Las Palmas de Gran Canaria

Hace casi un siglo, cuando el cine rompió a hablar, las palabras pasaron rápidamente a ocupar un lugar subsidiario, de mera subordinación al poder de las imágenes o servían, en el mejor de los casos, de simple refuerzo dramático a historias que de ningún modo lo necesitaban.

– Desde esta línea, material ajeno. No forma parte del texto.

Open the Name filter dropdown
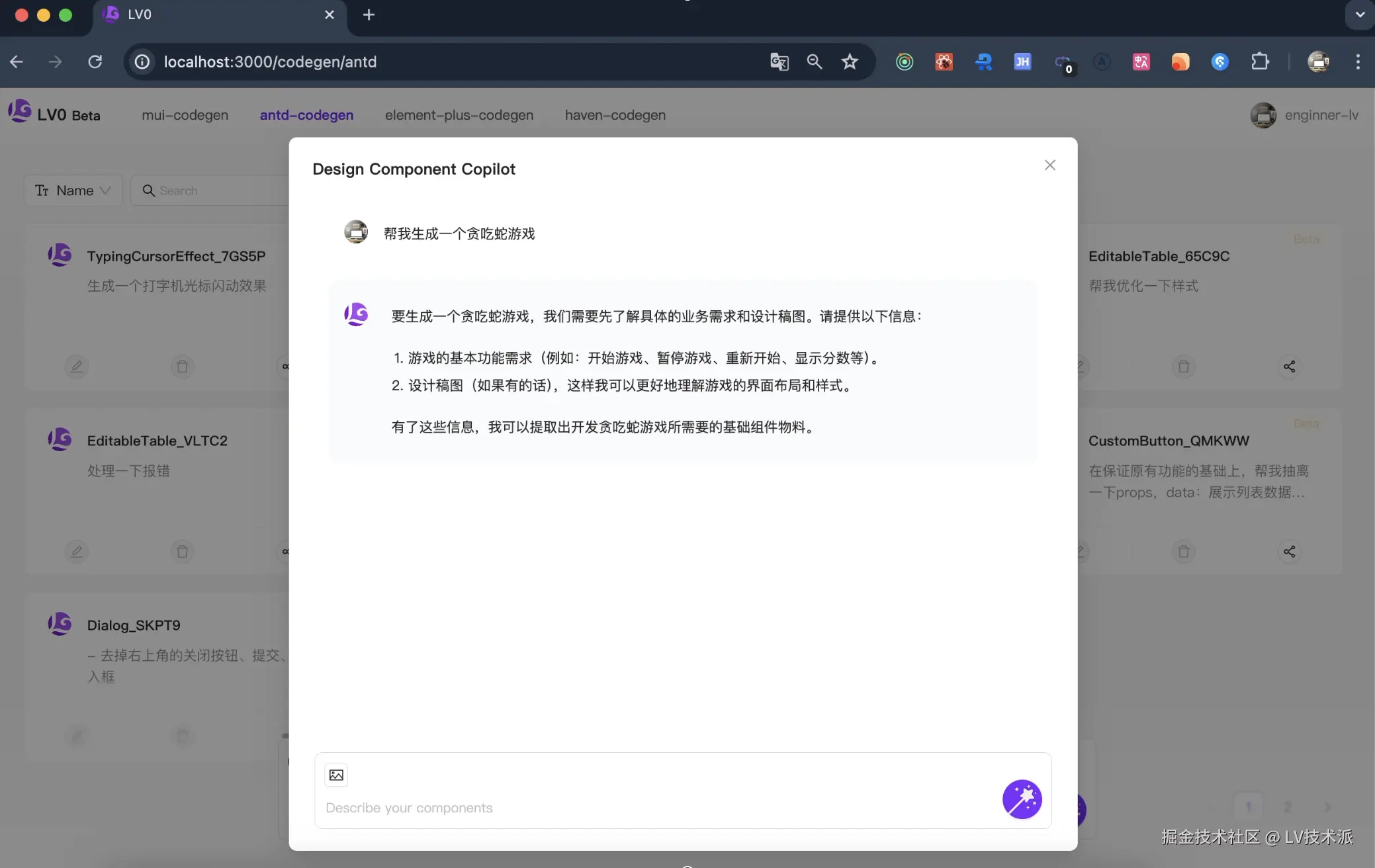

Muchos cineastas comenzaron a utilizarlas como se hacía en el teatro, es decir, otorgándoles un protagonismo desmedido y sin calcular siquiera los efectos que tal aplicación tendría en los resultados finales de las películas; otros, más perspicaces, supieron encontrar el punto de fusión entre imagen y palabra, poniendo el acento en que una y otra no deberían bajo ningún concepto soslayarse sino, por el contrario, complementarse, convertirse en cómplices de una nueva realidad en la que ambas se desenvolvían.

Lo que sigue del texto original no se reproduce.